* **LISTA DE TAREFAS**:
1. Responda às perguntas abaixo com base no texto sobre as contas dos municípios.
(a) Em 2022, quanto caiu o resultado primário do quinto para o sexto bimestre?
(b) Qual foi o déficit registrado pelos municípios de janeiro a outubro de 2023?
(c) Qual ressarcimento foi determinado pelo acordo homologado pelo Supremo Tribunal Federal?
2. Edite o trecho do texto sobre as contas dos municípios que começa em "De janeiro a" e termina em "em 12 meses.", substituindo "rombo" por "déficit".
3. Retome o texto sobre as contas dos municípios e dê continuidade a ele a partir da última frase.

* **TEXTO EXTRAÍDO**:
____________
Estudo elaborado pela Frente ressalta que, em 2022, o resultado primário (receitas menos despesas) caiu 45% do quinto para o sexto bimestre. E avalia que o comportamento deve ter se repetido no fim do ano passado.
— Os dados são até outubro e verificamos que há movimento de déficit. Se olharmos só o movimento sazonal, temos uma piora. Mas houve receitas extraordinárias, como compensação de ICMS e Fundo de Participação dos Municípios (FPM) — diz o economista da FNP, KleberCastro.
De janeiro a outubro de 2023, os municípios registraram déficit de R$ 2,3 bilhões. O último bimestre tende a ser pior em razão do impacto no caixa do pagamento do 13º salário e de outras despesas sazonais.
Números do Banco Central corroboram a avaliação de deterioração nas contas. De acordo com a Nota de Política Fiscal, os municípios fecharam 2022 com superávit de R$ 21 bilhões, mas chegaram ao fim de outubro de 2023 com rombo de R$ 10,9 bilhões no acumulado em 12 meses.
Dependência de repasses
As prefeituras atribuem essa deterioração no caixa a uma série de fatores. Um deles é a queda de receitas com ICMS, que começou em 2022, pouco antes da eleição presidencial, quando o Congresso aprovou uma proposta apoiada pelo ex-presidente Jair Bolsonaro de redução das alíquotas do tributo sobre combustíveis.
A receita do ICMS é compartilhada pelos estados com os municípios. O impacto para os governos locais foi de tal ordem que o tema foi judicializado. Em junho do ano passado, um acordo firmado entre União, estados e municípios e homologado pelo Supremo Tribunal Federal (STF) determinou ressarcimento de R$ 27,5 bilhões.
____________
Registros de localização de palavras e elementos:
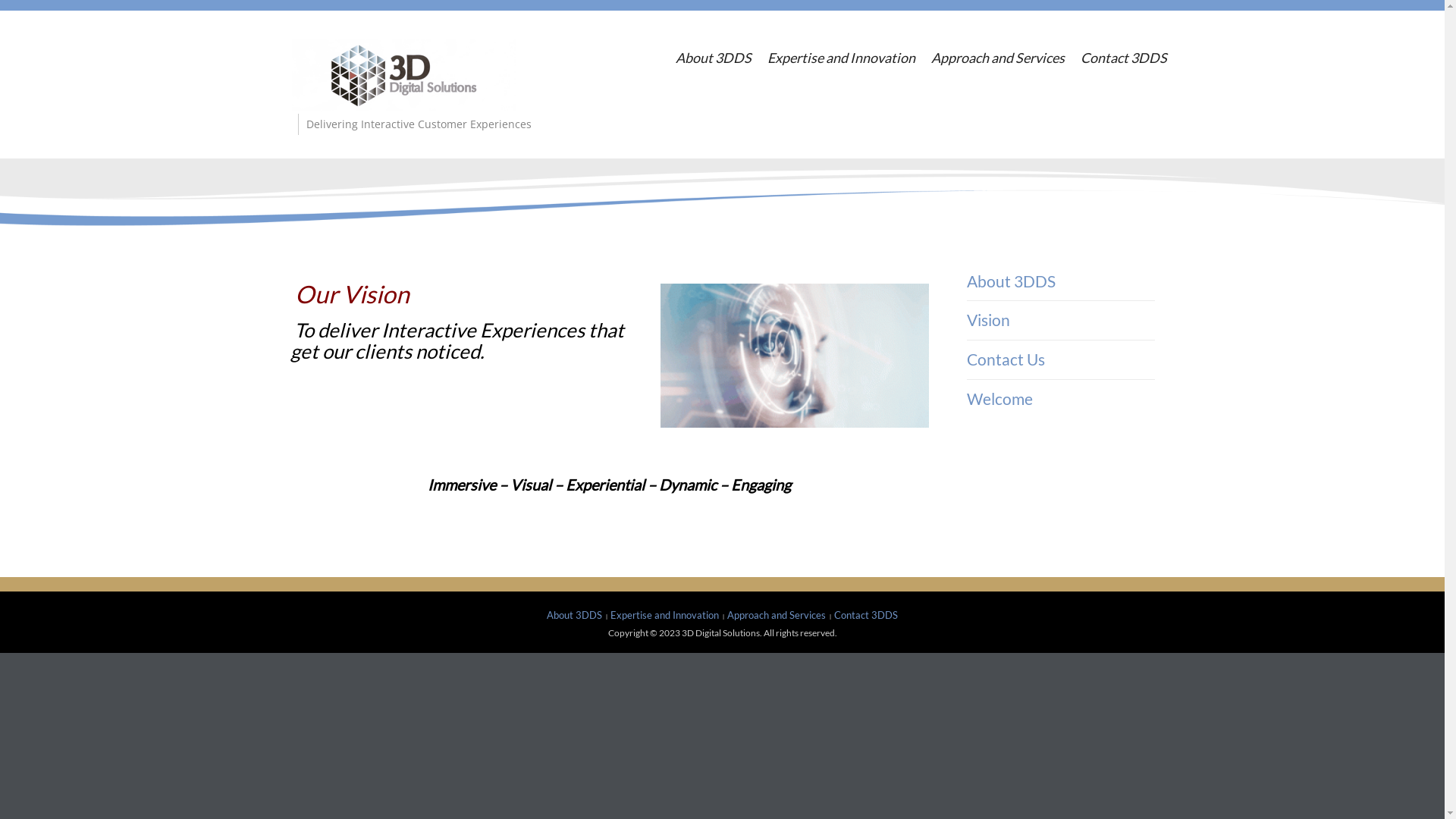
Vision Element type: text (988, 319)
Contact 3DDS Element type: text (865, 614)
About 3DDS Element type: text (574, 614)
About 3DDS Element type: text (1010, 280)
Contact Us Element type: text (1005, 358)
Welcome Element type: text (999, 398)
About 3DDS Element type: text (713, 57)
Expertise and Innovation Element type: text (664, 614)
Contact 3DDS Element type: text (1123, 57)
Approach and Services Element type: text (997, 57)
Approach and Services Element type: text (776, 614)
Expertise and Innovation Element type: text (841, 57)
Given the description of an element on the screen output the (x, y) to click on. 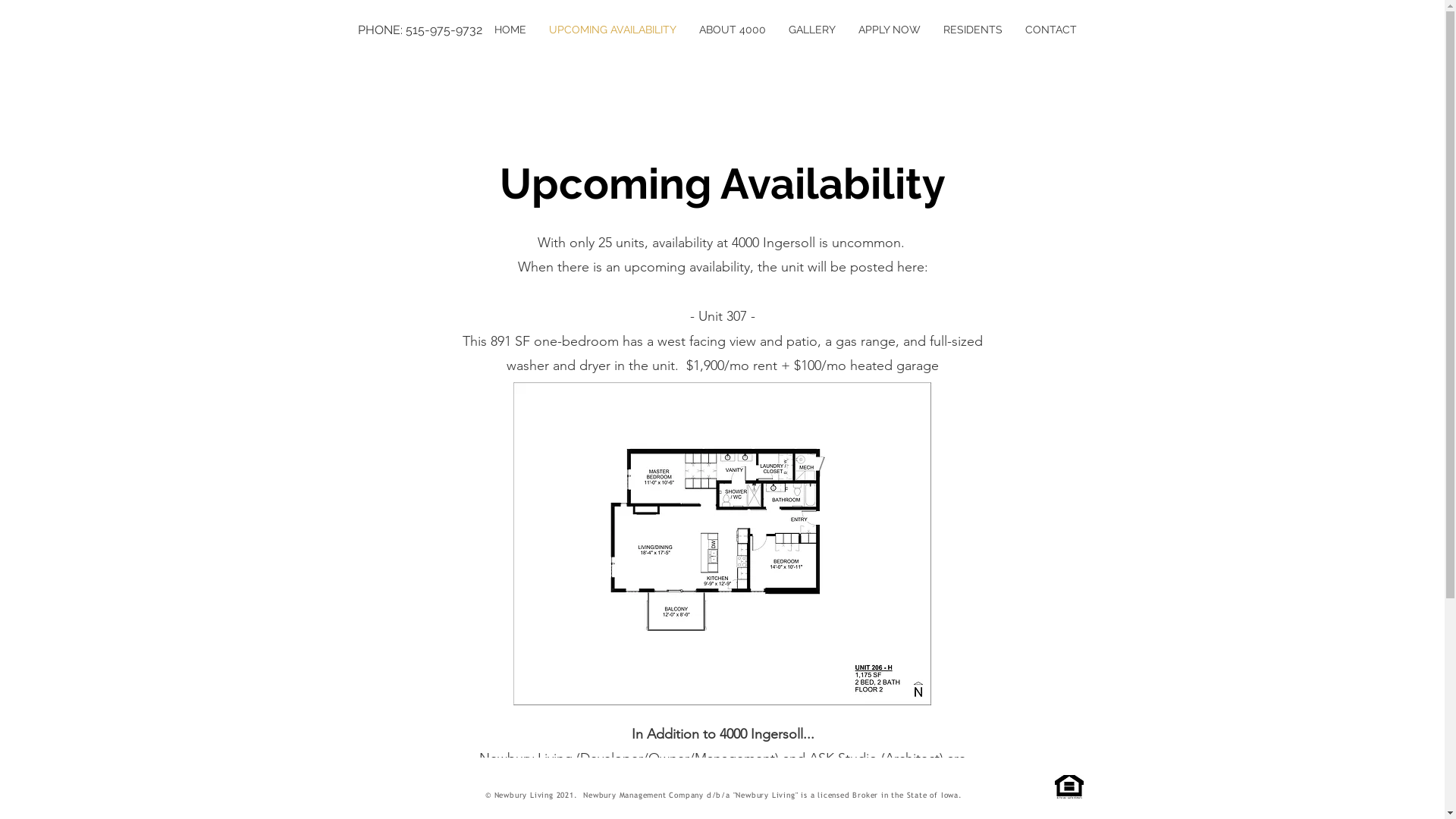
____________
* **RESPOSTAS ÀS TAREFAS**:
1.
(a) Caiu 45%.
(b) Foi de R$ 2,3 bilhões.
(c) Foi determinado um ressarcimento de R$ 27,5 bilhões.

2.
De janeiro a outubro de 2023, os municípios registraram déficit de R$ 2,3 bilhões. O último bimestre tende a ser pior em razão do impacto no caixa do pagamento do 13º salário e de outras despesas sazonais.
Números do Banco Central corroboram a avaliação de deterioração nas contas. De acordo com a Nota de Política Fiscal, os municípios fecharam 2022 com superávit de R$ 21 bilhões, mas chegaram ao fim de outubro de 2023 com déficit de R$ 10,9 bilhões no acumulado em 12 meses.

3.
Além do ICMS, as prefeituras citam repasse menor do FPM, principalmente no período de julho a outubro. O FPM é distribuído pelo governo federal com base na arrecadação de impostos da União.
“Em meio a um cenário de piora no indicador primário, há muitas localidades que ainda apresentam equilíbrio fiscal, enquanto outras apresentam um quadro muito mais grave do que o apresentado pela média”, diz o estudo da FNP.
Segundo a Confederação Nacional dos Municípios (CNM), a receita das prefeituras tem sido insuficiente para fazer frente ao crescimento generalizado das despesas públicas. O quadro fez com que muitas cidades enfrentassem situação precária, com alto comprometimento da Receita Corrente Líquida (RCL).
— Precisamos falar sobre o que não deve ser feito pelos gestores, como assumir programas federais sem análise que avalie se o repasse será suficiente para financiar a política. Esses programas sobrecarregam os municípios com enormes custos de pessoal e estrutura para executá-los — avalia o presidente da CNM, Paulo Ziulkoski, cuja associação é voltada para cidades de pequeno porte.
A confederação aponta aumento de despesas com custeio da máquina pública (19%) e gasto de pessoal (6%). E cita aumento de 40% no investimento público feito em parte com a poupança (superávit primário) de exercícios anteriores.
— Do lado da receita, a maioria desses municípios (de pequeno porte) depende integralmente ou quase integralmente de repasses legais. Um caminho alternativo é a busca de receitas próprias com IPTU e aumento da atividade econômica (ISS). Mas nem sempre atuar na receita é fácil — afirma o economista, especialista em contas públicas, e professor do Insper André Luiz Marques.
Para o especialista, é preciso melhorar o resultado cortando despesas.
— Para isso, rever o que é feito pela prefeitura, quantidade de servidores não concursados e compartilhamento de recursos com outros municípios são algumas alternativas — afirma.
Dados do Tesouro compilados pela CMN levam em conta 2,6 mil prefeituras e mostram que os municípios de pequeno porte concentram o déficit, que não é coberto pelo superávit das cidades maiores.
Ajuste em gasto e receita
Até o fim de outubro, os municípios pequenos somavam R$ 4,6 bilhões de déficit. No mesmo período, os de médio porte tinham superávit de R$ 728 milhões, e as grandes cidades, de R$ 1,5 bilhão.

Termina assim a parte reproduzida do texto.